O Impulso mostra o quão problemático é o mito do "instinto materno", que nos faz acreditar que a gente já nasce sabendo o que fazer - e ignora a explosão hormonal, as demandas de um recém-nascido e o baque emocional e mental que isso causa nas pessoas que passam pela experiência.
Me doeu ainda mais ver como isso era perpetuado por todas as mulheres com quem Blythe se deparava, como se admitir que a maternidade não fosse a melhor coisa do mundo fosse lhe dar imediatamente um selo de pior mãe do mundo. Ou, ainda, ignorando que cada pessoa vai ter uma experiência e é necessário ter mais empatia.

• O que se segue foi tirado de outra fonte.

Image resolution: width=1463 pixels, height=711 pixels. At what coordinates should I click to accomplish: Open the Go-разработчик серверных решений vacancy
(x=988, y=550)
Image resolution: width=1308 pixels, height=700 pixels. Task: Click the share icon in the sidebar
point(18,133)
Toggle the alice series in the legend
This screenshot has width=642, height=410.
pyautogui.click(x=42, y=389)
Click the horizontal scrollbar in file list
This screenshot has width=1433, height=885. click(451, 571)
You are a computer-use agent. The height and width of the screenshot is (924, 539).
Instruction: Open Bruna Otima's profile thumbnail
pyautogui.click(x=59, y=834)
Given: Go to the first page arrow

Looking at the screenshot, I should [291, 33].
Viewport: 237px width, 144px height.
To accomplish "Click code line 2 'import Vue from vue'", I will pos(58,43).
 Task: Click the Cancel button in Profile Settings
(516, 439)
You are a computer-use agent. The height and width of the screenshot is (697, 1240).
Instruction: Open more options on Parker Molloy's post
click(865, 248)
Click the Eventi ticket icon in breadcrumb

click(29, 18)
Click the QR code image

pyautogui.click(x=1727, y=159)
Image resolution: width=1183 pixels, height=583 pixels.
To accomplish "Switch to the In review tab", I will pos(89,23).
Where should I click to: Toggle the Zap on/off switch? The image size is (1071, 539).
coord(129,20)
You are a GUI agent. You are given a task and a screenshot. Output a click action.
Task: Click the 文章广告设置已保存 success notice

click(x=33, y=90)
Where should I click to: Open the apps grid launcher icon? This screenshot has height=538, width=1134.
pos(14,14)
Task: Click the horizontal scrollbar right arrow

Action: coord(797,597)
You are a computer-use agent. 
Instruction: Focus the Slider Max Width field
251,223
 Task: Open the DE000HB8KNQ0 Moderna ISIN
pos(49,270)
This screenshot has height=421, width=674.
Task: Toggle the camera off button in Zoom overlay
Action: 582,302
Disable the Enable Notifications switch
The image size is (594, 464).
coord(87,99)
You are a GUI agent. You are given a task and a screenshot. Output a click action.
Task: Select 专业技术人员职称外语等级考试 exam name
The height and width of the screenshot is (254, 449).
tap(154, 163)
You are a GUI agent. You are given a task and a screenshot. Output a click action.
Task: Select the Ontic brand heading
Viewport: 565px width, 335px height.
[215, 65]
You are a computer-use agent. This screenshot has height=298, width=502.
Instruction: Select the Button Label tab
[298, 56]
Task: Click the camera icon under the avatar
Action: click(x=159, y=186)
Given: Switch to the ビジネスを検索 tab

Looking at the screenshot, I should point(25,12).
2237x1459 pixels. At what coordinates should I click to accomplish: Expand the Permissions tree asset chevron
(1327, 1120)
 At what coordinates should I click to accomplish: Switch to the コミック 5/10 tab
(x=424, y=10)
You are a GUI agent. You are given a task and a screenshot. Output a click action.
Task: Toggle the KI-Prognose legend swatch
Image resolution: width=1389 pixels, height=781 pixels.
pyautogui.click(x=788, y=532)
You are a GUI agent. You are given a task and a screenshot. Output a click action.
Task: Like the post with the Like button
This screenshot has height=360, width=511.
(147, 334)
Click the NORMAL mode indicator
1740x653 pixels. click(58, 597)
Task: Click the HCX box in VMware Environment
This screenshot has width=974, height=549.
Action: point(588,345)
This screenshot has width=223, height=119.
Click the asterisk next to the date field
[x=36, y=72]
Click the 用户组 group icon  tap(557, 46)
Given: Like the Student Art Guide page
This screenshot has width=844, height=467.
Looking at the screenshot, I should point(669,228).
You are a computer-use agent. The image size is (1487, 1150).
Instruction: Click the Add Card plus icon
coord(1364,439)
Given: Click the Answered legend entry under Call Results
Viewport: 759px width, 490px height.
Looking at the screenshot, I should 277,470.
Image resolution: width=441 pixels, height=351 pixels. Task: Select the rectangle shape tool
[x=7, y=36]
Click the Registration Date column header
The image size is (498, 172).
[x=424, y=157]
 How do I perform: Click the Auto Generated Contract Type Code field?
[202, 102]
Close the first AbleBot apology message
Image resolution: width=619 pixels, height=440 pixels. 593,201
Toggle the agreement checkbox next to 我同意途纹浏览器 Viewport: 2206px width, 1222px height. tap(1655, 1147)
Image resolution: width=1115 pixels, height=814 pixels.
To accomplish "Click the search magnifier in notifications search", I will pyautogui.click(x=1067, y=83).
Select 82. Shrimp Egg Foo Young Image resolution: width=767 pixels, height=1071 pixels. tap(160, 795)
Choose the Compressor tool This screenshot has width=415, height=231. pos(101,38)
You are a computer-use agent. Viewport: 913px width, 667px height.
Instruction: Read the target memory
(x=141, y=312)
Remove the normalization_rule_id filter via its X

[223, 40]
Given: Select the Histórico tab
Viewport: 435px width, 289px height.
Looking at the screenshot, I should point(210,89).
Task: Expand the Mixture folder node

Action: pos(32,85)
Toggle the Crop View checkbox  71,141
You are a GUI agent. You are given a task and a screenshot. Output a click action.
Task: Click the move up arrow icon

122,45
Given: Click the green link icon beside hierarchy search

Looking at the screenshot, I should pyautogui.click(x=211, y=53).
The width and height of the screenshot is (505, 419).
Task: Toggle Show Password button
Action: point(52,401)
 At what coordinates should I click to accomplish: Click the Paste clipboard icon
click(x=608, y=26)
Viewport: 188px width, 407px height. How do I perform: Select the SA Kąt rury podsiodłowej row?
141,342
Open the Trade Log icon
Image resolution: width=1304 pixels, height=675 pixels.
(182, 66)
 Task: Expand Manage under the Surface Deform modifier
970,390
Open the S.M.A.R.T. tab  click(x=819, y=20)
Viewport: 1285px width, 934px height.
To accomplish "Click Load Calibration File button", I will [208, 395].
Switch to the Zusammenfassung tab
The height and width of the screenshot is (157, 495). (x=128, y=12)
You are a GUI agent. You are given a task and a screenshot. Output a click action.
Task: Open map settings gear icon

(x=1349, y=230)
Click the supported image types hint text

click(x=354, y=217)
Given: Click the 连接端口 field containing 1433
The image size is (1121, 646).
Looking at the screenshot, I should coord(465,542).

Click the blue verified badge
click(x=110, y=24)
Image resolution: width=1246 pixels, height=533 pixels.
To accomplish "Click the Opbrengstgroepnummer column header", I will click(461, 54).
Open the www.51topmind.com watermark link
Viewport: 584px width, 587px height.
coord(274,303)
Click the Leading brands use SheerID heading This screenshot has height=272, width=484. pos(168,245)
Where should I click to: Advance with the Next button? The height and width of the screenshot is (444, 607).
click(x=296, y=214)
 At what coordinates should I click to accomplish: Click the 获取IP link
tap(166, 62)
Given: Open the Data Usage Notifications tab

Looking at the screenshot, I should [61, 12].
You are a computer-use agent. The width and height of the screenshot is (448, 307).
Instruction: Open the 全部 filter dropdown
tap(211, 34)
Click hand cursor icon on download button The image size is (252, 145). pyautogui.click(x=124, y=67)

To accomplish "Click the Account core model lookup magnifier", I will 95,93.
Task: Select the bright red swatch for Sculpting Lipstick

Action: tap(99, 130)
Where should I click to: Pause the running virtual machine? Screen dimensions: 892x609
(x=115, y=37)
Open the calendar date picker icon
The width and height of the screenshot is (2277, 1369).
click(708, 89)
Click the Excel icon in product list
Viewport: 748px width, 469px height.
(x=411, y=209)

E eu nem vou entrar no mérito do gaslight que o Fax fazia com a Blythe, ignorando as preocupações dela a cerca do comportamento da Violet e insistinto que a filha não precisava de ajuda, apenas Blythe. Chamando-a de exagerada. Cobrando dela atitudes mais maternais ou apontando como ela não estava performando o papel de mãe como deveria. Até porque o Fox é um grandíssimo babaca que eu odeio do fundo da alma.
No fim, O Impulso é um relato forte e angustiante sobre pressão social, abandono emocional e o perigo de cultivar tabus.
Apesar das mais de 300 páginas, também foi uma leitura bem rápida. Como os capítulos são curtos, a leitura flui muito tranquilamente. Além disso, o tema é instigante e faz com que a gente siga querendo ler cada vez mais, se perguntando se Blythe é mesmo exagerada, se a frieza de Violet é consequência dos traumas na primeira infância, quais os eventos que transformaram as mulheres da vida de Blythe?
O Impulso foi minha última leitura de 2020 e fiquei muito feliz com isso. É definitivamente um livro que eu recomendo, apesar de não revolucionar o gênero e dos gatilhos emocionais. Especialmente para exercitar a empatia no que diz respeito a experiências diferentes das nossas.